Applications from Foreign Organizations

Not Applicable

Select Agent Research

Reviewers will assess the information provided in this section of the application, including 1) the Select Agent(s) to be used in the proposed research, 2) the registration status of all entities where Select Agent(s) will be used, 3) the procedures that will be used to monitor possession use and transfer of Select Agent(s), and 4) plans for appropriate biosafety, biocontainment, and security of the Select Agent(s).

Resource Sharing Plans

Reviewers will comment on the inclusion and adequacy of the Resource Sharing Plans, or the rationale for not sharing the following types of resources, are reasonable: (1) Data Sharing Plan; (2) Sharing Model Organisms; and (3) Genomic Data Sharing Plan (GDS).

Authentication of Key Biological and/or Chemical Resources:

For projects involving key biological and/or chemical resources, reviewers will comment on the brief plans proposed for identifying and ensuring the validity of those resources.

Budget and Period of Support

Reviewers will consider whether the budget and the requested period of support are fully justified and reasonable in relation to the proposed research.

2. Review and Selection Process

Applications will be evaluated for scientific and technical merit by (an) appropriate Scientific Review Group(s) convened by the Center for Scientific Review (CSR), in accordance with NIH peer review policy and procedures, using the stated review criteria. Assignment to a Scientific Review Group will be shown in the eRA Commons.

As part of the scientific peer review, all applications will receive a written critique.

Applications may undergo a selection process in which only those applications deemed to have the highest scientific and technical merit (generally the top half of applications under review) will be discussed and assigned an overall impact score.

Applications will be assigned on the basis of established PHS referral guidelines to the appropriate NIH Institute or Center. Applications will compete for available funds with all other recommended applications. Following initial peer review, recommended applications will receive a second level of review by the appropriate national Advisory Council or Board. The following will be considered in making funding decisions:

  • Scientific and technical merit of the proposed project as determined by scientific peer review.
  • Availability of funds.
  • Relevance of the proposed project to program priorities.

3. Anticipated Announcement and Award Dates

After the peer review of the application is completed, the PD/PI will be able to access his or her Summary Statement (written critique) via the eRA Commons. Refer to Part 1 for dates for peer review, advisory council review, and earliest start date.

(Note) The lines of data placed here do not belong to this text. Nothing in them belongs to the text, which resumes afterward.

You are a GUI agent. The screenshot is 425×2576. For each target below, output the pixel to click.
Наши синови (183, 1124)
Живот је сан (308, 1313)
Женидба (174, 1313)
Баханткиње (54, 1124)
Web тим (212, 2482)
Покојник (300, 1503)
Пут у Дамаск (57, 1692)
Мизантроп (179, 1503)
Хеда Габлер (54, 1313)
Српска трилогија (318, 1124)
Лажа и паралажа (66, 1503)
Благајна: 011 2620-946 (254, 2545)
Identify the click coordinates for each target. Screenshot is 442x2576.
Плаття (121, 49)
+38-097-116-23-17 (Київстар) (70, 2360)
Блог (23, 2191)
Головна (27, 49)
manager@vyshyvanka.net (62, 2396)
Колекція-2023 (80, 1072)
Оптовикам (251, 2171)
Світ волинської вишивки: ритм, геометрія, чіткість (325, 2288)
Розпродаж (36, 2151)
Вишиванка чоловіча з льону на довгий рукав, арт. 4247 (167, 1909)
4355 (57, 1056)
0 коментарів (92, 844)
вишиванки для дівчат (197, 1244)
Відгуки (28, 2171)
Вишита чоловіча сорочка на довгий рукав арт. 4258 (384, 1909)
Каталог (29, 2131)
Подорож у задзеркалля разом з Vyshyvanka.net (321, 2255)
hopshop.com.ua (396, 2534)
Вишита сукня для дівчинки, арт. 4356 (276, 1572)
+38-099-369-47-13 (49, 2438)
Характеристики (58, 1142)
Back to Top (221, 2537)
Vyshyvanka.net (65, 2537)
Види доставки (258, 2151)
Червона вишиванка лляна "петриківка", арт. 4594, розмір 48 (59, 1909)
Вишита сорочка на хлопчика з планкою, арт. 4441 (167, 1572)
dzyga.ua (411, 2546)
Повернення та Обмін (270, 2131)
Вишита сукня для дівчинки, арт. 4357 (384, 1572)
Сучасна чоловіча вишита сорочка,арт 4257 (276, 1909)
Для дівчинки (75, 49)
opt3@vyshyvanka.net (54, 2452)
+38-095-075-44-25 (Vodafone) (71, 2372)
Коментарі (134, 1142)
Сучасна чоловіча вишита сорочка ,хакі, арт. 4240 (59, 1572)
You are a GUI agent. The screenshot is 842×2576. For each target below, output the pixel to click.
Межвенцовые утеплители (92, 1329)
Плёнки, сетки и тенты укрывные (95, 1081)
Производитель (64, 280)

Information regarding the disposition of applications is available in the NIH Grants Policy Statement.

Section VI. Award Administration Information

1. Award Notices

If the application is under consideration for funding, NIH will request "just-in-time" information from the applicant as described in the NIH Grants Policy Statement.

A formal notification in the form of a Notice of Award (NoA) will be provided to the applicant organization for successful applications. The NoA signed by the grants management officer is the authorizing document and will be sent via email to the recipient's business official.

Awardees must comply with any funding restrictions described in Section IV.5. Funding Restrictions. Selection of an application for award is not an authorization to begin performance. Any costs incurred before receipt of the NoA are at the recipient's risk. These costs may be reimbursed only to the extent considered allowable pre-award costs.

Any application awarded in response to this FOA will be subject to terms and conditions found on the Award Conditions and Information for NIH Grants website. This includes any recent legislation and policy applicable to awards that is highlighted on this website.

Institutional Review Board or Independent Ethics Committee Approval: Recipient institutions must ensure that protocols are reviewed by their IRB or IEC. To help ensure the safety of participants enrolled in NIH-funded studies, the awardee must provide NIH copies of documents related to all major changes in the status of ongoing protocols.

2. Administrative and National Policy Requirements

All NIH grant and cooperative agreement awards include the NIH Grants Policy Statement as part of the NoA. For these terms of award, see the NIH Grants Policy Statement Part II: Terms and Conditions of NIH Grant Awards, Subpart A: General and Part II: Terms and Conditions of NIH Grant Awards, Subpart B: Terms and Conditions for Specific Types of Grants, Recipients, and Activities. More information is provided at Award Conditions and Information for NIH Grants.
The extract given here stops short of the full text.